We built a public memorial park to the Babi Yar massacre in Denver, Colorado. It was dedicated in 1983, with an inscribed black granite entrance gateway, a "People Place" amphitheatre, a "Forest that Remembers" with a single fountain jet flowing from the middle of a flat, black granite monolith in the center of the grove, and a high-walled, narrow black bridge over a ravine, all at three points of a Magen David carved out of the native prairie grasses. It is owned and maintained by the City & County of Denver. The park is used by the recently arrived immigrants from Russia and the former Soviet Union as a place of memory during the year, with a remembrance ceremony in September each year.

=== Israel ===
There is a memorial to the victims of Babi Yar at the Nahalat Yitzhak Cemetery in Giv'atayim. The memorial was erected over bone fragments from Babi Yar that were re-interred at the cemetery. The bones were taken from Ukraine by three American college students in July 1971. The memorial was dedicated in 1972 by the Prime Minister of Israel, Golda Meir. There is an annual ceremony on Yom HaShoah, the Holocaust Day.

=== Sydney, Australia ===
A memorial to the victims of the Babi Yar Massacre was erected in the Sydney suburb of Bondi on 28 September 2014, which has a large Russian-speaking Jewish community. The monument was unveiled by the Mayor of Waverley and the Federal Member, Malcolm Turnbull. The erection of the monument was an initiative of the Executive Council of Australian Jewry and its Public Affairs Director, Alexander Ryvchin, who was born in the city of Kyiv, where the massacre took place. The English portion of the inscription on the monument reads:

"In memory of the Jews of Kiev, massacred at Babi Yar by the Nazis and their Ukrainian Collaborators, and in recognition of the suffering of Soviet Jewry."

== Literature, film, and music ==

The massacres at Babi Yar have been the subject of many artistic works. A number of films, documentaries, novels, poems, musical compositions, and television productions have commemorated the tragedy of murder and loss.

In his 1961 book, Star in Eclipse: Russian Jewry Revisited, Joseph Schechtman provided an account of the Babi Yar tragedy.

A poem was written by the Russian poet Yevgeny Yevtushenko; this in turn was set to music for full orchestra by world famous composer Dmitri Shostakovich in his Symphony No. 13 in 1962.

Anatoly Kuznetsov began writing a memoir of his wartime life when he was 14. Over the years he continued working on it, adding documents and eyewitness testimony. In 1966, Kuznetsov's Babi Yar: A Document in the Form of a Novel was published in censored form in the Soviet monthly literary magazine Yunost. He managed to smuggle 35 mm photographic film containing the uncensored manuscript with him when he defected from the USSR, and the book was published in the West in 1970.

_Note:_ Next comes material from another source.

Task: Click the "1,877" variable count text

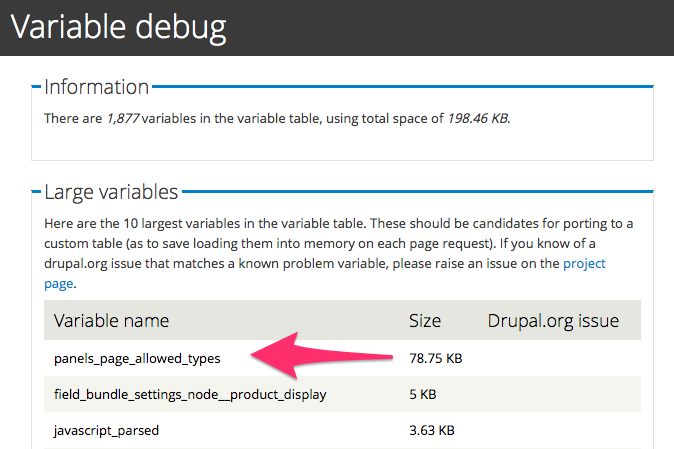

D. M. Thomas's 1981 novel, The White Hotel uses the massacre's anonymity and violence as a counterpoint to the intimate and complex nature of the human psyche.

In 1985, a documentary film Babiy Yar: Lessons of History by Vitaly Korotich was made to mark the tragedy.

An oratorio was composed by the Ukrainian composer Yevhen Stankovych to the text of Dmytro Pavlychko (2006).

In 2021, Belarusian and Ukrainian filmmaker Sergei Loznitsa released the documentary, Babi Yar. Context. The film explores the prelude and aftermath of the massacre using footage shot by German and Soviet troops, and was reviewed favorably by The New York Times.

Dmitri Klebanov's Symphony No.1 In Memoriam to the Martyrs of Babi Yar (1945), a long-lost composition buried by Russian censorship for decades, was premiered posthumously in 1990. A subsequent critical edition of this symphony was performed in September 2024.